I can't cry lately, too busy to be exposed to what triggers tears.  Much to feel fortunate for, however empty at the moment.  Not having to leave the house every day is one small blessing.  It's taken a long time to get here.

A book, more than one, sits in its most raw form tucked away in a bag, awaiting being united with its illustrator; at least one for children, more for the older ones.

Now, a vision lies in wait as well, more brushstrokes to the picture every day, until it becomes something others can see.

'Necessity is the mother of invention' applies.  'Don't try this at home', is what I may tell an audience someday, after yet another season's 'adventure'.

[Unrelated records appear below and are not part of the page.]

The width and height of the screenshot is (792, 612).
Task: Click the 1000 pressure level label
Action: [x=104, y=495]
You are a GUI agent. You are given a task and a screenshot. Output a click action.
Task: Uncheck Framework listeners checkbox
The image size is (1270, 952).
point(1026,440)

To care about what anyone else thinks would only slow the process; this is for a child, always has been.  What they choose to do when the painting is complete is up to them.  The investment has been made; the time has been put in.  The garden has been watered.  Now it's time to go over the fence until it's harvest time, coming back to pull weeds a few times in the interim, letting the rabbits graze a little; there's enough to go around.


Wednesday, July 1, 2015

Age


Was sincerely attempting to write last night and the internet didn't want to work.  Two major storms followed (only a couple of yard ornaments knocked over that were easily put back with nothing broken).  In the past I've gone out for the specific reason to write 'on time'.  Last night, 'the spirit was willing but the flesh was weak'; couldn't fathom going out 'just' to write.  It's age, or aging, or a combination of things too personal to go into now. 

This entry was going to be Books, Part II.  It's a month later and still not everything is in its place.  Many of the shelves that had seen their last days were left behind, not worth bringing along due to wear and tear, and there was no space for them.  I kept one, in my son's room.  He was just about a year old when I brought them into our first home together, one at a time, walking fifteen blocks from the closeout store where they were.  A long box in one hand, my bag on the other shoulder, and my son in a front pack, facing forward, for a total of six times.  He was between walking and crawling; the babysitter saw his first steps. 

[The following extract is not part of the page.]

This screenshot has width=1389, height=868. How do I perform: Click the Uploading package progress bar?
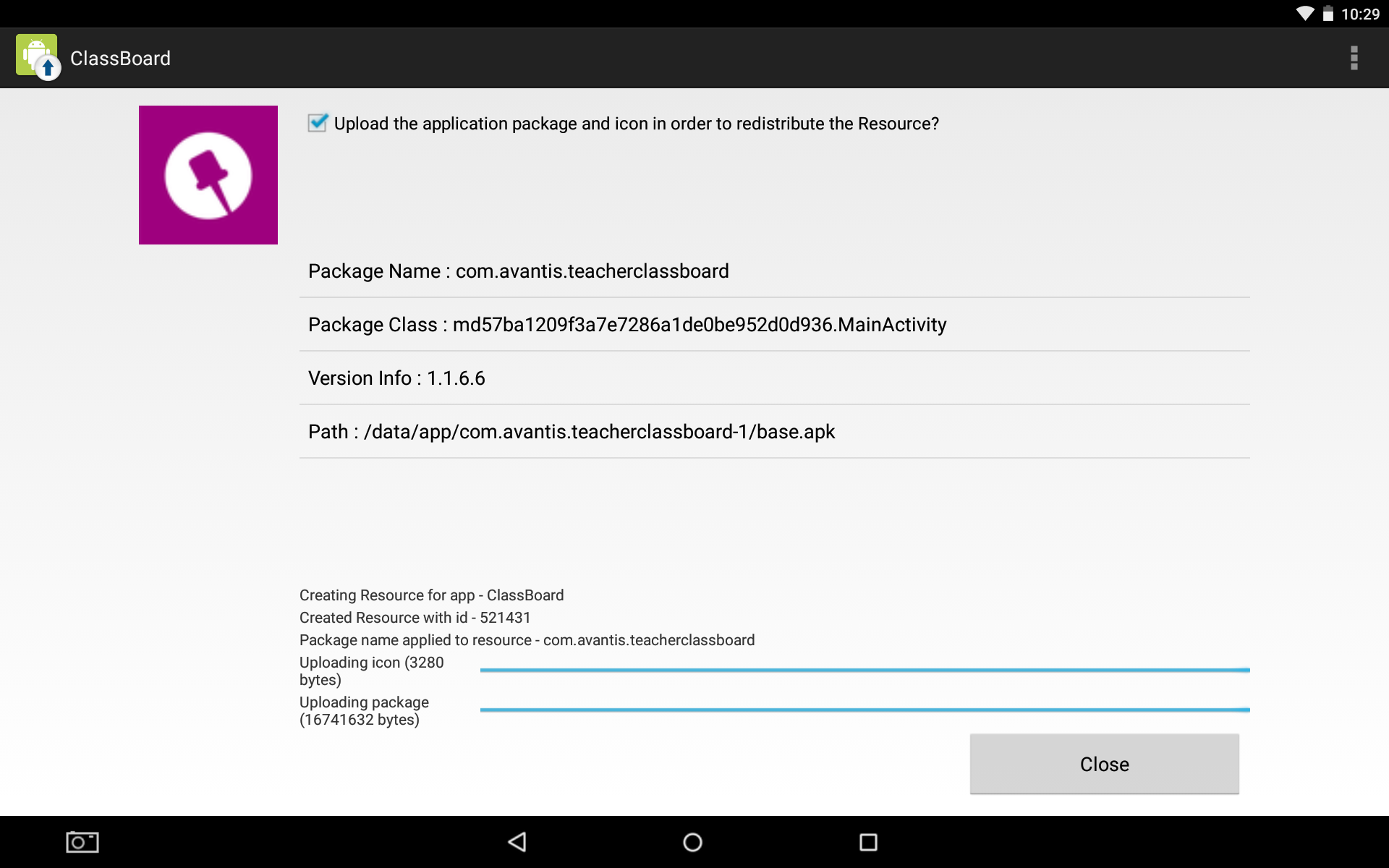865,710
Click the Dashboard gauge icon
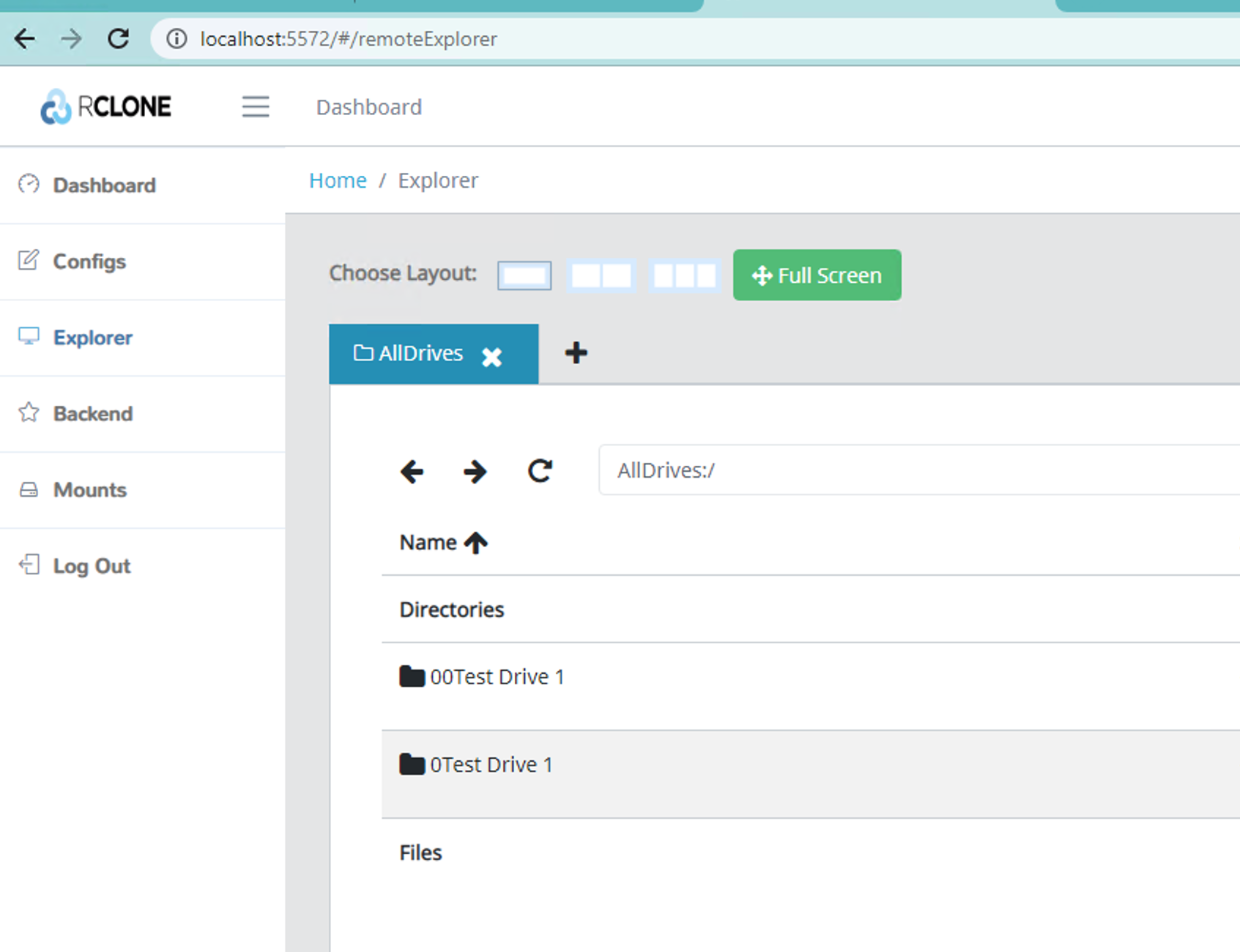Viewport: 1240px width, 952px height. [x=27, y=185]
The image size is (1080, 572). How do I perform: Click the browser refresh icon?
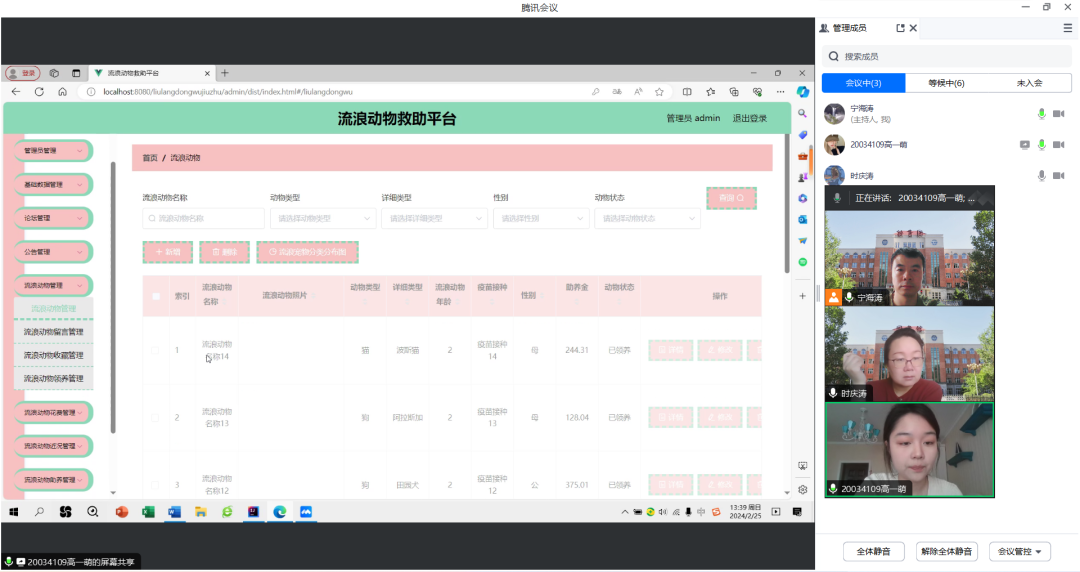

I'll never forget when I unpacked the shelves he helped me put them in place by patting them with his little hands the flat part of the shelf so the ends would go all the way into the end grooves or spaces.  Every time the shelves were transported and set up again, the memory returned.  He had watched me from the higher shelves how it was done, so by the time we were down to his level he made sure the bottom shelves were in place as they should be himself. 

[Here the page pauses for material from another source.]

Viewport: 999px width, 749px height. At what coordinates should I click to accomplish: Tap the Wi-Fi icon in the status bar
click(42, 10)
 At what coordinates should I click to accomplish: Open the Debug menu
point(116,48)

He was to be here almost two weeks ago.  We're still waiting.  It's been four months.  The massive library for an apartment that took up all of the six shelf units is now essentially 'shelfless'.  I'm on my way to the first donation dropoff with ones I know will be of use to someone else well before I'll ever get to the utilization of their content. 

My son noticed my lifestyle didn't match the titles awhile ago.  When I was much younger, maybe.  Now there is too much to do that tiny crafting tasks do not seem remotely part of the picture, even while recovering from an illness, in the remaining years of my life, which could only be half over.  With what I've experienced the first half century the world needs more than making jewelry with seed beads, however beautiful.  It's for someone, just not me. 

Beauty has been redefined of late: from the calming effect of feeling the weight of beads in the process of creating adornment, to watching small hands help finish setting up a new bookshelf.  There is no comparison.  Nothing compares.